Arrêt du 12 mars 2024  
 
IIe Cour de droit pénal  
 
Composition 
MM. les Juges fédéraux Abrecht, Président, 
Hurni et Hofmann. 
Greffière : Mme Paris. 
 
Participants à la procédure 
A.________, 
représenté par Me Samantha Rieder, avocate, 
recourant, 
 
contre  
 
Ministère public du Jura bernois-Seeland, rue du Débarcadère 20, 2503 Bienne. 
 
Objet 
Procédure pénale; levée de scellés, 
 
recours contre la décision de la Présidente du Tribunal régional des mesures de contrainte Jura bernois-Seeland du 6 mars 2023 (ARR 23 72 VAO). 
 
 
Faits :  
 
A.  
Dans le cadre d'une procédure pénale dirigée contre A.________ pour délits de chauffard et infractions à la LCR (art. 90 al. 2, 3 et 4 LCR), le Ministère public du canton de Berne, Région Jura bernois-Seeland (ci-après: le Ministère public) a saisi et mis en sûreté un téléphone mobile iPhone, une tablette iPad, deux clés USB et un disque dur externe W Elements. A cette occasion, le prévenu a indiqué qu'il refusait que les autorités pénales examinent le contenu de l'ensemble des objets saisis et a demandé leur mise sous scellés, au motif que les différents appareils contenaient des données privées qu'il ne souhaitait pas partager. 

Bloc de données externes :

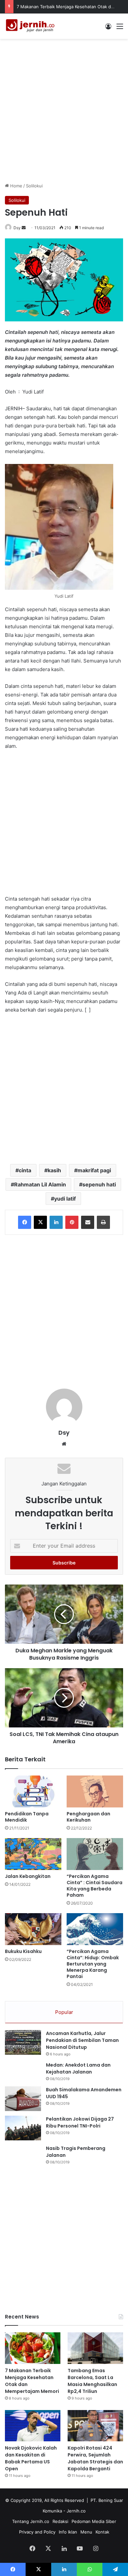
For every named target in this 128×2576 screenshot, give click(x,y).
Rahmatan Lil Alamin (40, 1184)
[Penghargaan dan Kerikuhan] (95, 1791)
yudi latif (65, 1198)
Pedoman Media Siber (94, 2521)
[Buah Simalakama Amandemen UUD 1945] (23, 2098)
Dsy (17, 227)
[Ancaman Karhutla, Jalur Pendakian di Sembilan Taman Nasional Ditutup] (23, 2042)
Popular (64, 2012)
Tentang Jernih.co (30, 2521)
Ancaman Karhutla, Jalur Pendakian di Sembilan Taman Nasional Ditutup (82, 2040)
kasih (54, 1170)
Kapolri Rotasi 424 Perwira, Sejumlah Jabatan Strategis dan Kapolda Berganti (95, 2458)
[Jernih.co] (31, 26)
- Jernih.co (74, 2510)
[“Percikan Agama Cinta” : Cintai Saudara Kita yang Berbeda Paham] (95, 1854)
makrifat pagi (94, 1170)
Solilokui (34, 185)
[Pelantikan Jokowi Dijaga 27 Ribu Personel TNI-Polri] (23, 2128)
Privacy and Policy (37, 2532)
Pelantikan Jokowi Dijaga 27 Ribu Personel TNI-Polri (80, 2122)
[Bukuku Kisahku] (33, 1929)
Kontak (102, 2532)
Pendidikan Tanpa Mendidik (27, 1816)
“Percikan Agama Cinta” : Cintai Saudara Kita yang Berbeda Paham (94, 1885)
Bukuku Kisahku (23, 1951)
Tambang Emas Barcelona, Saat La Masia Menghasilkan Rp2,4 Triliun (92, 2381)
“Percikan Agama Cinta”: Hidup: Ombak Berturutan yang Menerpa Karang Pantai (93, 1964)
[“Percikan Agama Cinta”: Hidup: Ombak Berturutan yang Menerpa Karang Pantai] (95, 1929)
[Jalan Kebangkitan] (33, 1854)
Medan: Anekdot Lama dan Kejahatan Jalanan (78, 2068)
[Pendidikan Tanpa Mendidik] (33, 1791)
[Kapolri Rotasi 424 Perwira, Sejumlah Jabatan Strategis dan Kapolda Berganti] (95, 2425)
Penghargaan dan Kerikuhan (88, 1816)
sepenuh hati (99, 1184)
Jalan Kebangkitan (28, 1876)
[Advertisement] (64, 109)
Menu (86, 2532)
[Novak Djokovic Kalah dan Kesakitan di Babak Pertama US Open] (32, 2425)
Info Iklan (68, 2532)
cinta (25, 1170)
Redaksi (60, 2521)
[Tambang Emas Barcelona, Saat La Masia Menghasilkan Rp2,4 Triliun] (95, 2348)
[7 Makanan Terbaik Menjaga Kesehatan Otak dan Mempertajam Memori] (32, 2348)
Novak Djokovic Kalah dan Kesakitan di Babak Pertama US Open (31, 2458)
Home (15, 185)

Par ordonnance du 8 février 2023, le Ministère public a ordonné le placement sous scellés des objets saisis lors de la perquisition du 7 février 2023. Par demande du 13 février 2023, le Ministère public a requis du Tribunal régional des mesures de contrainte Jura bernois-Seeland (ci-après: le TMC) la levée des scellés apposés sur les objets saisis lors de la perquisition au domicile du prévenu. 
 
B.  
P ar décision du 6 mars 2023, le TMC a admis la demande de levée de scellés, précisant que le Ministère public pouvait conserver à sa disposition les objets en cause, ainsi que l'intégralité de leurs données concernant la période du 10 au 14 septembre 2021. 
 
C.  
Par acte rédigé en allemand, A.________ forme un recours en matière pénale au Tribunal fédéral contre la décision du 6 mars 2023, en concluant principalement à sa réforme, en ce sens que la demande de levée de scellés du Ministère public soit rejetée. A titre subsidiaire, il conclut à l'annulation de la décision attaquée et au renvoi de la cause à l'autorité précédente pour nouvelle décision au sens des considérants. 

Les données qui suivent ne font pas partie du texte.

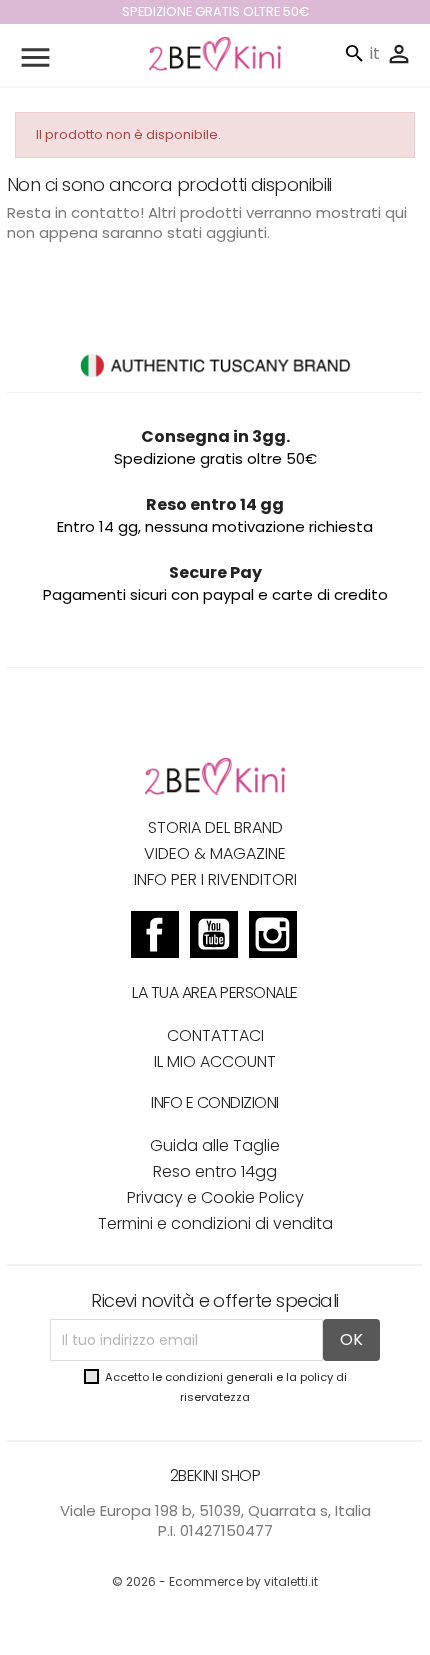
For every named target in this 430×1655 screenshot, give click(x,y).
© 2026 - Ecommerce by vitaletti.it (215, 1581)
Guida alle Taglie (215, 1145)
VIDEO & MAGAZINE (215, 853)
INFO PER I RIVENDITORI (215, 879)
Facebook (155, 937)
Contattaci (215, 1035)
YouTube (214, 937)
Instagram (273, 937)
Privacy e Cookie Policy (215, 1197)
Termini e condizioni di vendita (215, 1223)
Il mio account (215, 1061)
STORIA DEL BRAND (215, 827)
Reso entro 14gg (215, 1171)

Invités à se déterminer, le TMC et le Ministère public ont tous deux renvoyé à la décision du 6 mars 2023. Ces déterminations ont été transmises pour information au recourant. 
En raison de la réorganisation interne du Tribunal fédéral, le recours a été transmis à la IIe Cour de droit pénal, en fonction depuis le 1er juillet 2023. 
 
 
Considérant en droit :  
 
1.  
Si l'acte de recours a été rédigé en allemand, comme le permet l'art. 42 al. 1 LTF, il n'y a pas, en l'espèce, de raison suffisante pour déroger à la règle générale selon laquelle l'arrêt est rendu dans la langue de la décision attaquée (cf. art. 54 LTF). 
 
2.  
Le Tribunal fédéral examine d'office sa compétence (art. 29 al. 1 LTF) et contrôle librement la recevabilité des recours qui lui sont soumis (ATF 149 IV 9 consid. 2; 146 IV 185 consid. 2). 
 
2.1. Dans le cadre d'un recours en matière pénale, le Tribunal fédéral contrôle uniquement l'application correcte par l'autorité cantonale du droit fédéral en vigueur au moment où celle-ci a statué (cf. art. 453 al. 1 CPP; ATF 145 IV 137 consid. 2.6 ss; 129 IV 49 consid. 5.3). Il n'y a donc pas lieu de prendre en compte les modifications de la loi en matière de scellés entrées en vigueur le 1er janvier 2024, la décision attaquée ayant été rendue le 6 mars 2023 (cf. arrêts 7B_1008/2023 du 12 janvier 2024 consid. 2.2; 7B_997/2023 du 4 janvier 2024 consid. 1.2).  
 
2.2. Conformément à l'art. 393 al. 1 let. c CPP, un recours n'est ouvert contre les ordonnances du TMC que dans les cas prévus par ledit code (cf. art. 380 CPP). Aux termes de l'art. 248 al. 3 let. a CPP, cette autorité statue définitivement sur la demande de levée des scellés au stade de la procédure préliminaire. Le code ne prévoit pas de recours cantonal contre les décisions rendues par le TMC dans le cadre de la procédure de levée des scellés. La voie du recours en matière pénale au Tribunal fédéral est ainsi en principe directement ouverte contre de tels prononcés (art. 80 al. 2 in fine LTF; ATF 143 IV 462 consid. 1; arrêt 1B_635/2022 du 15 juin 2023 consid. 2.1).  
 
2.3.  
 
2.3.1. L'ordonnance entreprise ne met pas un terme à la procédure pénale. Elle a donc un caractère incident. Dans une telle situation, le recours au Tribunal fédéral n'est ouvert qu'en présence d'un risque de préjudice irréparable au sens de l'art. 93 al. 1 let. a LTF, l'art. 93 al. 1 let. b LTF n'étant généralement pas applicable en matière pénale (ATF 144 IV 127 consid. 1.3; 143 IV 462 consid. 1). Le préjudice irréparable se rapporte à un dommage de nature juridique qui ne puisse pas être réparé ultérieurement par un jugement final ou une autre décision favorable au recourant (ATF 147 IV 188 consid. 1.3.2; 144 IV 127 consid. 1.3.1). Il incombe au recourant qui attaque une décision incidente d'alléguer les faits qu'il considère comme propres à fonder sa qualité pour recourir et ceux permettant de démontrer l'existence d'un préjudice irréparable lorsque celui-ci n'est pas d'emblée évident (cf. art. 42 al. 2 LTF; ATF 148 IV 155 consid. 1.1; 141 IV 284 consid. 2.3; arrêt 1B_426/2022 du 29 novembre 2022 consid. 1.2).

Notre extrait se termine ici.